With the social changes observed lately at the social level with women privileging their insertion into the labor market or professional development before maternity, there had been an increased age in which they look for pregnancy. Cancer is a pathology that with the aging of the individual increases their probability of happen. Many malignancies increase their incidence after the age of 35 years old, therefore, it is expected that the association between cancer and pregnancy is becoming more frequent. Besides the general situation, our cases may have been carriers of a Lynch Syndrome (which is an autosomal dominant syndrome that could be suspected in front of a strong family story), because mainly of their youth at the disease appears, but regrettably we cannot check it[3,4]. Another risk factor to be taken in account in our country is the high intake of meat[6,7]. When facing a pregnant woman with cancer the most paramount thing is to have a multidisciplinary team to achieve a right diagnosis, correct staging and the most effective treatment. Such results would have to be comparable to when the cancer
is treated outside of pregnancy[5]. From an obstetrical point of view, both the timely and safe resolution of child birth and fetal well-being must be ensured in the sense that neither the cancer nor its treatment seriously affects the condition of the fetus and the newborn. Obviously, is not wise to administrate chemotherapy during first trimester, but there are a lot of drugs that can be used after fetal development[8,9]. The most important complication could be a fetal growth restriction, but, while it would be only a restriction and not a lack of fetal growth and the Doppler evaluations reassured the fetal state, is possible to continue the pregnancy to the most advanced gestational age as possible, as we have done with these two cases of colon cancer and we have done with other cancers, specially breast cancer and pregnancy.

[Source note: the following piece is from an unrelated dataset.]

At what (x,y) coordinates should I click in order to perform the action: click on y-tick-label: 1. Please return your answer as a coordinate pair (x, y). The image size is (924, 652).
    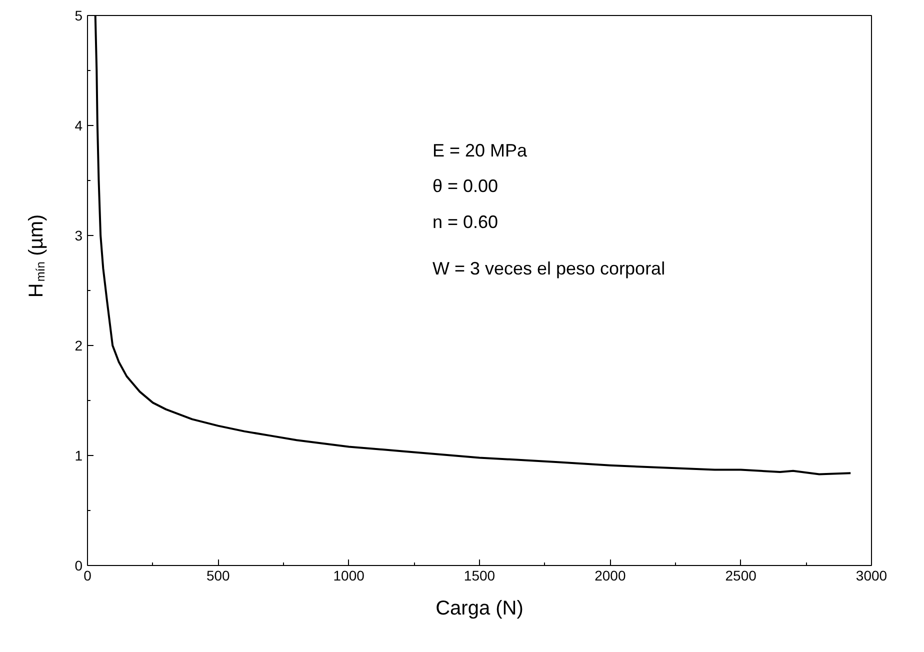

In the face of a malignant neoplastic disease that occurs during pregnancy, two key questions must be considered. Firstly, how pregnancy can affect cancer behavior and secondly, how cancer and its treatment can affect pregnancy (the case two incognito).
It has been suggested that pregnancy can affect the biological behavior of cancer. To this could contribute the hormonal changes and the state of immune tolerance or immunesuppression proper to the pregnancy. However, to date there are no studies demonstrating such a hypothesis although is very possible.
Both, the suspicion and the diagnostic confirmation of a malignancy are affected by pregnancy. Many signs and symptoms typical of a neoplastic disease such as precocious satiety, vomiting, alterations in the intestinal transit are also common in pregnancy, mainly at the very beginning. Another element that undermines the early diagnosis of cancer during pregnancy is the doctor’s reluctance to request imaging studies, particularly radiological studies.
Another disadvantage that the treating team of this type of patients must face is the establishment of a plan of effective and safe treatment at the same time. Respect to this last comment, we insist in it is not useful for nobody to get a very preterm newborn taking in account all the complications that this babies develop. Is wise not to forget the high incidences of lung problems, necrotizing enterocol it is because of a blood redistribution, retinal, hearing and neurological and developmental problems, besides they belong to the group that feed the most high frequency of neonatal mortality in Intensive Care Unit.
A comprehensive task in a multidisciplinary team can help both, physicians and patients to achieve the best outcome possible in spite of to be in front of such serious disease as cancer.